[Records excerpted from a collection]
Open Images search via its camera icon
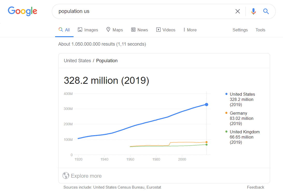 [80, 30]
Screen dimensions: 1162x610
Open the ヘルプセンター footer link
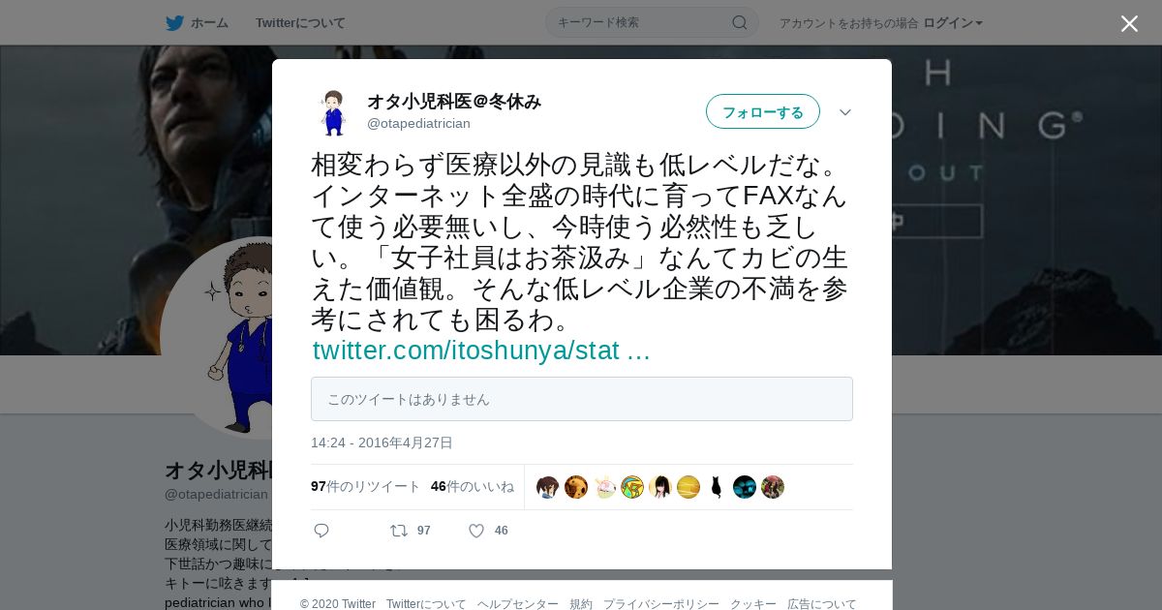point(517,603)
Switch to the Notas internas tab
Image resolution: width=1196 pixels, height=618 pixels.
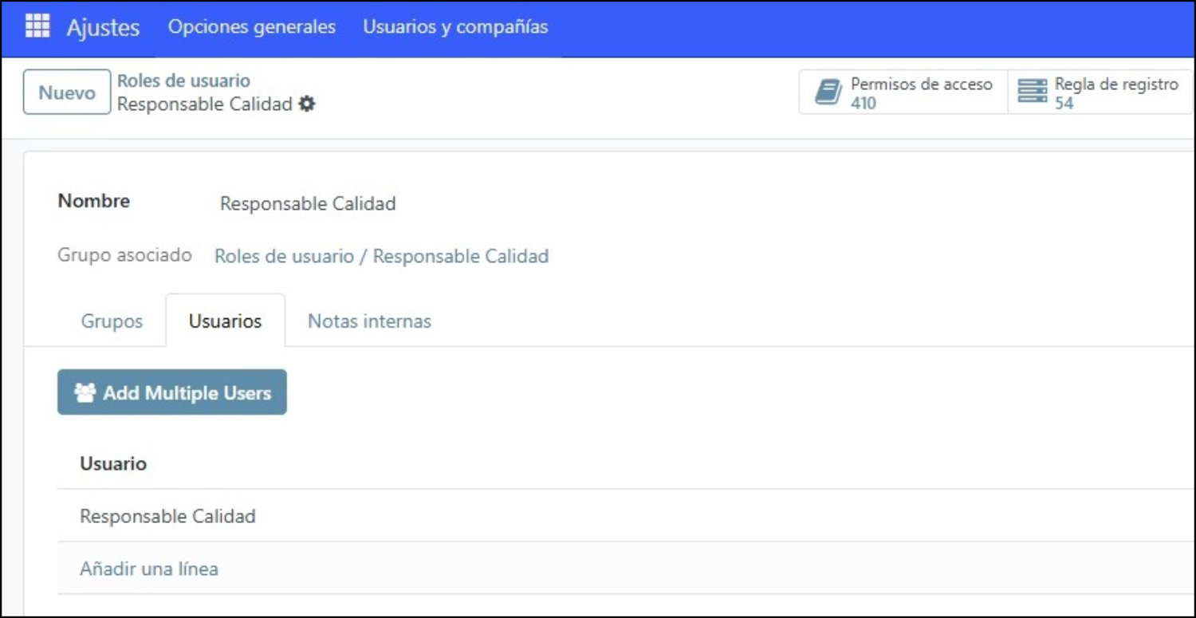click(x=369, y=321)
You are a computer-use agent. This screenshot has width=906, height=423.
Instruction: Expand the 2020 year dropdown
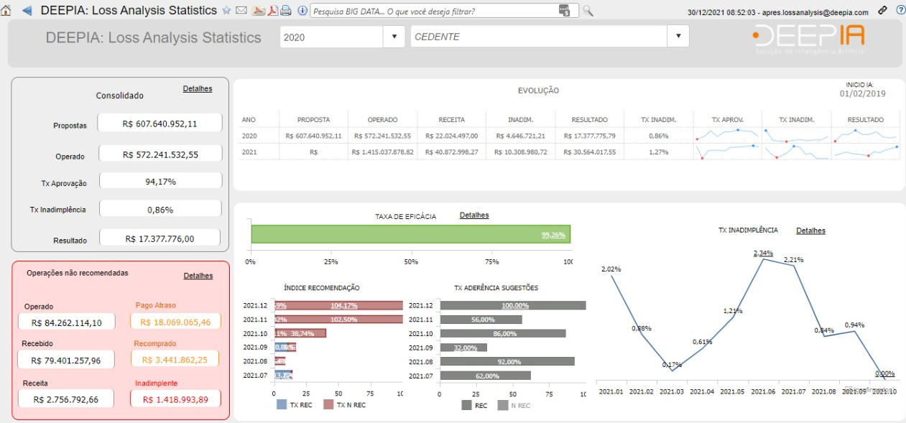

» PROBLEM STATEMENT:
Give back exactly the lines from the one containing "Open the ヘルプセンター footer link" through the last line above, both included, and none of the pictures.

» ANSWER SECTION:
Open the ヘルプセンター footer link
point(517,603)
Switch to the Notas internas tab
Image resolution: width=1196 pixels, height=618 pixels.
click(x=369, y=321)
You are a computer-use agent. This screenshot has width=906, height=423.
Instruction: Expand the 2020 year dropdown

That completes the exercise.